++++ LISTED ENTRIES

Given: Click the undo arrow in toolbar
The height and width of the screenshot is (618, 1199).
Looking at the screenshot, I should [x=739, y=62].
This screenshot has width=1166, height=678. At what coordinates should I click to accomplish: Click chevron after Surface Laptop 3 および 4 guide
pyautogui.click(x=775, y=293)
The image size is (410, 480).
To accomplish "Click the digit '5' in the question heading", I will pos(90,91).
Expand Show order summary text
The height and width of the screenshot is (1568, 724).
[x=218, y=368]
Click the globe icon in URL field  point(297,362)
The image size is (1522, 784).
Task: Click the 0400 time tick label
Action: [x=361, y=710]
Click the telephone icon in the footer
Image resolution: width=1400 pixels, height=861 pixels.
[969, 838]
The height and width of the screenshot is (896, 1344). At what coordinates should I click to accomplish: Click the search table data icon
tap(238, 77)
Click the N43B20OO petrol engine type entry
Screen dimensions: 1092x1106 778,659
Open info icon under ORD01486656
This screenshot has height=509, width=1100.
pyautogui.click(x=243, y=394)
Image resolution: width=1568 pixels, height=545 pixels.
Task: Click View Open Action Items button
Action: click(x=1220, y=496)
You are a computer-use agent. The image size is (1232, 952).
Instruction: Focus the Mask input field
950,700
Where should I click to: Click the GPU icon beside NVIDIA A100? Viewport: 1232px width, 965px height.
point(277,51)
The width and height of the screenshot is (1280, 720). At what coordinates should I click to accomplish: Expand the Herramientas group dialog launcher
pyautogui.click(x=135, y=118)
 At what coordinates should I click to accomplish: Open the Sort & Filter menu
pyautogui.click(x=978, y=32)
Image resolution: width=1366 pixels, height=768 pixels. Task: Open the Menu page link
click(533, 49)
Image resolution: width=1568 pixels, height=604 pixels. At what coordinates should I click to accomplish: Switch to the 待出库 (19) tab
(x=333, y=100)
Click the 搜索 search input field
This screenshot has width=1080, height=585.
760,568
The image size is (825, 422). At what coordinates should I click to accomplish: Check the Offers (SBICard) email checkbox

++++++++

Write out all of the material above word for word, keeping every line as it appears.

Given: Click the undo arrow in toolbar
The height and width of the screenshot is (618, 1199).
Looking at the screenshot, I should [x=739, y=62].
This screenshot has width=1166, height=678. At what coordinates should I click to accomplish: Click chevron after Surface Laptop 3 および 4 guide
pyautogui.click(x=775, y=293)
The image size is (410, 480).
To accomplish "Click the digit '5' in the question heading", I will pos(90,91).
Expand Show order summary text
The height and width of the screenshot is (1568, 724).
[x=218, y=368]
Click the globe icon in URL field  point(297,362)
The image size is (1522, 784).
Task: Click the 0400 time tick label
Action: [x=361, y=710]
Click the telephone icon in the footer
Image resolution: width=1400 pixels, height=861 pixels.
[969, 838]
The height and width of the screenshot is (896, 1344). At what coordinates should I click to accomplish: Click the search table data icon
tap(238, 77)
Click the N43B20OO petrol engine type entry
Screen dimensions: 1092x1106 778,659
Open info icon under ORD01486656
This screenshot has height=509, width=1100.
pyautogui.click(x=243, y=394)
Image resolution: width=1568 pixels, height=545 pixels.
Task: Click View Open Action Items button
Action: click(x=1220, y=496)
You are a computer-use agent. The image size is (1232, 952).
Instruction: Focus the Mask input field
950,700
Where should I click to: Click the GPU icon beside NVIDIA A100? Viewport: 1232px width, 965px height.
point(277,51)
The width and height of the screenshot is (1280, 720). At what coordinates should I click to accomplish: Expand the Herramientas group dialog launcher
pyautogui.click(x=135, y=118)
 At what coordinates should I click to accomplish: Open the Sort & Filter menu
pyautogui.click(x=978, y=32)
Image resolution: width=1366 pixels, height=768 pixels. Task: Open the Menu page link
click(533, 49)
Image resolution: width=1568 pixels, height=604 pixels. At what coordinates should I click to accomplish: Switch to the 待出库 (19) tab
(x=333, y=100)
Click the 搜索 search input field
This screenshot has width=1080, height=585.
760,568
The image size is (825, 422). At what coordinates should I click to accomplish: Check the Offers (SBICard) email checkbox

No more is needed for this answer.